Re: Cost of AI (was Re: [sl4] FAI development within academia.)

From: Matt Mahoney (matmahoney@yahoo.com)
Date: Fri Feb 27 2009 - 08:00:57 MST


--- On Fri, 2/27/09, Stuart Armstrong <dragondreaming@googlemail.com> wrote:

> Your section Text Compression is Equivalent to AI makes compression
> similar to a GLUT, which is a fantastically inefficient method of
> creating an AI.

And so is AIXI^tl. They are just at opposite ends of the speed-memory trade-off. What I am doing is looking in the practical range. The results I have collected so far are shown in the two graphs below the main table in http://cs.fit.edu/~mmahoney/compression/text.html

These are suggestive of the hardware requirements for AI. The top compressors using 2-4 GB of memory model language roughly at the level of a 2 or 3 year old child, in that the models have lexical and some semantic knowledge, and very rudimentary grammar (at the 2-gram and 3-gram level). I think an adult level model is possible with about 10x more memory. These programs are already much faster than real time (10-20 years).
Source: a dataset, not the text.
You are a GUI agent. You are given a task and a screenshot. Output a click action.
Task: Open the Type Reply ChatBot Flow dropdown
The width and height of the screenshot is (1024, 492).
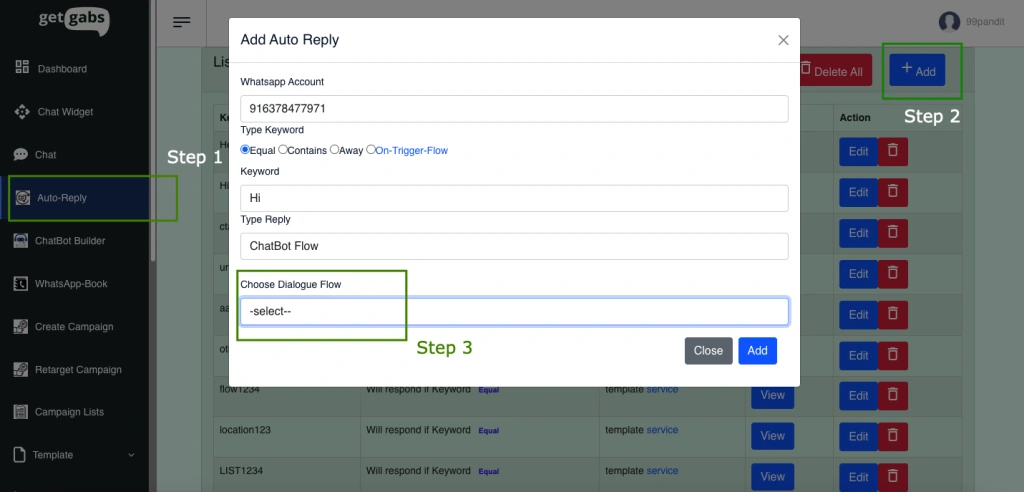514,246
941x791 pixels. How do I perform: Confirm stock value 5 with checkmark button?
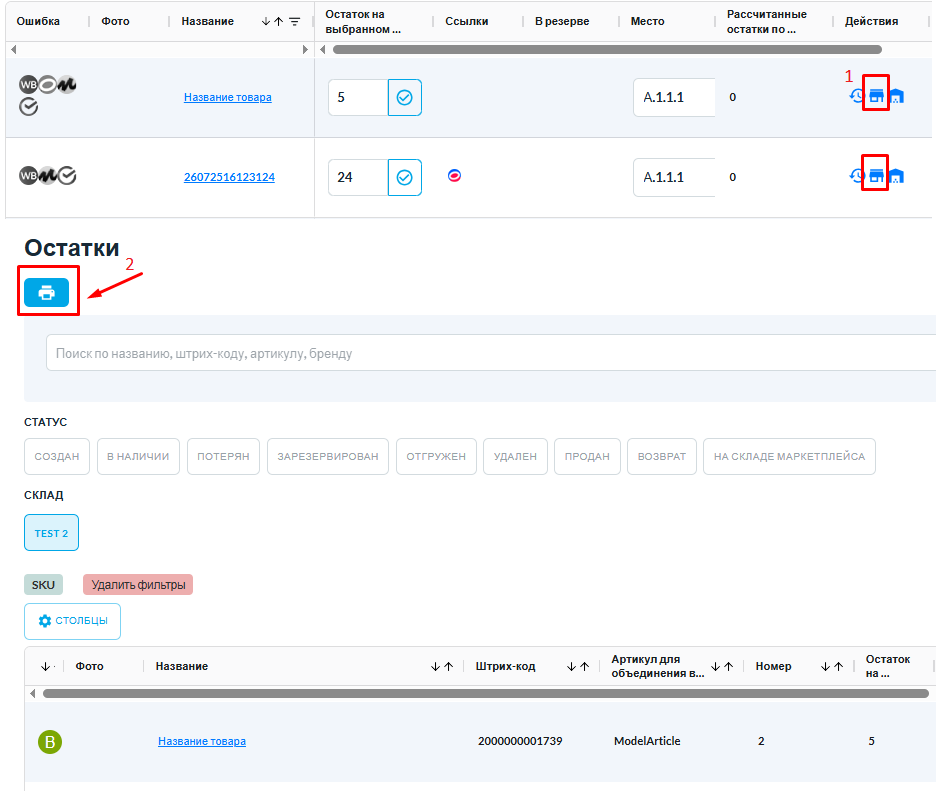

Compression studies don't address the cost of knowledge, which I think will be the major obstacle to AI after hardware gets cheaper. But just because nobody has built AI doesn't mean we can't ask how much it will cost. We can estimate the cost of major projects like the space station and get the right answer within an order of magnitude about half of the time. With AI, we have estimates that differ by 10 orders of magnitude. We can do better than that.